日本学術会議会員任命拒否問題に関する日本ジェンダー学会理事会の声明文

2021年1月11日

日本ジェンダー学会理事会は日本学術会議協力学術研究団体に加盟している団体として、会員候補者6名の任命拒否問題に関して、以下の声明文を公表する。

国際的指標で取組の遅れが指摘されているジェンダー平等社会(男女共同参画社会)の達成は、日本が今後より一層努力すべき目標であり、日本学術会議は長きにわたって、この目標に貢献してきた。日本学術会議は、24期(2017年10月~2020年9月)に政府目標の女性会員比率30%を超え、科学者委員会男女共同参画分科会に加えて、三つの部のすべてにジェンダー平等分科会を設置して審議活動にあたってきた。これらの審議テーマは、男女共同参画、親族法・相続法改正、SOGI(性的指向および性的自認)の権利擁護、人口縮小問題への対応、性暴力犯罪への対応強化など市民生活に関わる問題を含み、成果は多くのシンポジウムや提言等で公表してきたところである。日本ジェンダー学会は、日本学術会議が指定する協力学術研究団体の一つとして、日本学術会議の審議活動の貢献に寄与できることを目標に活動を続けている。日本学術会議の活動が規制されることは、日本ジェンダー学会の研究活動にとって由々しき事態と考える。

2020年8月31日付で日本学術会議が推薦した会員候補者のうち、6名が首相によって任命されなかった。日本学術会議法によれば、日本学術会議の推薦する会員候補者を内閣総理大臣が任命することになっている。この任命は形式的なものであって、政府は会員候補者の任命を拒否しないことを1983年当時の中曽根内閣総理大臣が国会で述べている。このことは日本学術会議が政府から「独立」して活動する基礎となっていることを示している。ところが、今回菅内閣総理大臣によって6名の任命拒否がなされた。しかも、その任命拒否の理由が明確にされていない。

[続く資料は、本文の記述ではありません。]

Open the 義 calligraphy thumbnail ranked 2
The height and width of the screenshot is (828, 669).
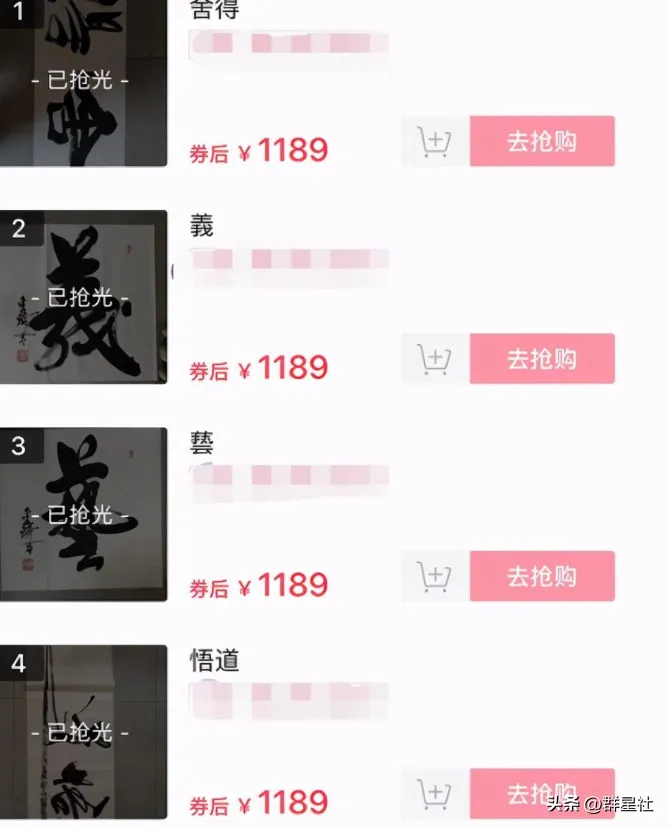tap(83, 297)
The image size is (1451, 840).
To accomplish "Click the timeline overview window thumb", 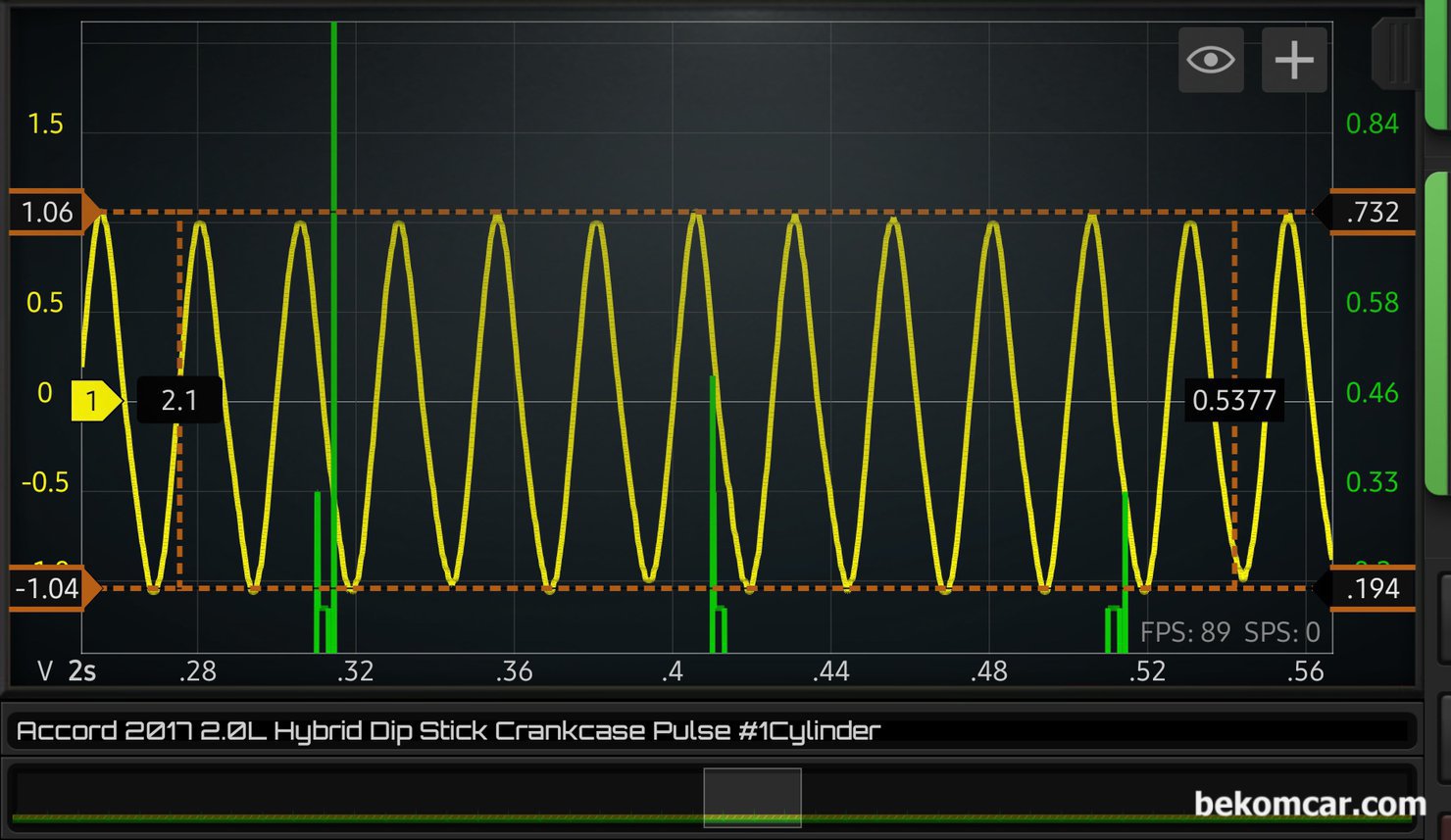I will tap(752, 797).
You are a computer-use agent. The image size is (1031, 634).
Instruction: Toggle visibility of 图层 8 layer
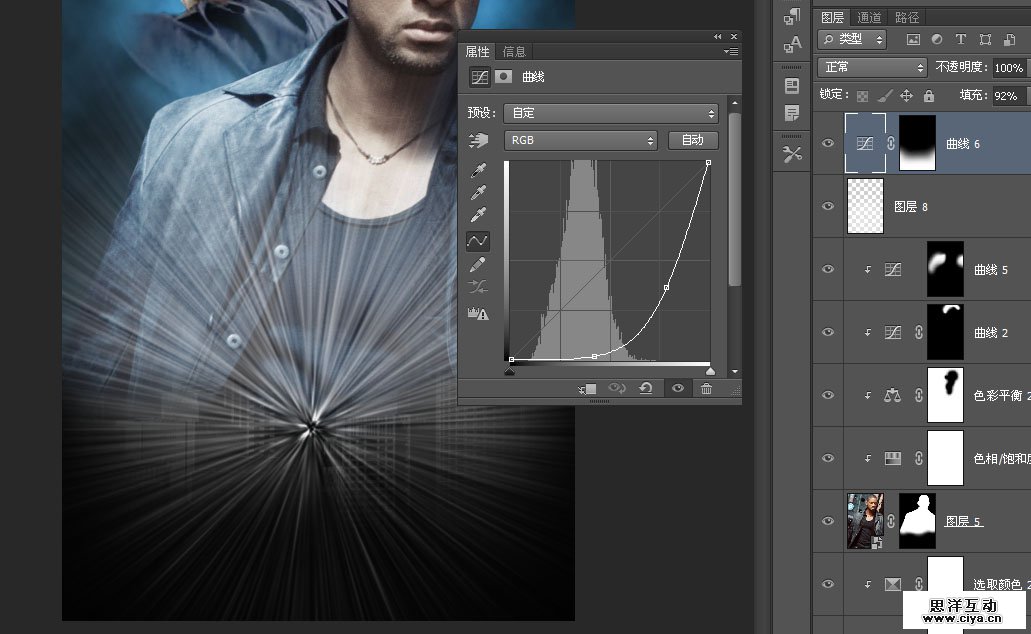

これは、憲法23条で認められた学問の自由を侵害するおそれがある。日本学術会議は第1回総会において、「これまでの日本の科学者の態度を強く反省し、平和的復興と人類の福祉増進のために貢献」するという声明を発表しており、それを実現するためには、憲法に保障する学問の自由が不可欠である。これを侵害することは許されない。そもそも、日本学術会議の会員は、選考規程等にしたがい適正な手続と基準に基づいて推薦されており、すべての会員候補者について任命拒否にあたる理由は見当たらない。また、学術的見地から発せられたいかなる見解も、専門的批判によって検証されるべきであり、政府によって理由なく排斥されるべきものではない。6名の任命拒否を取り消し、会員として任命することを求める。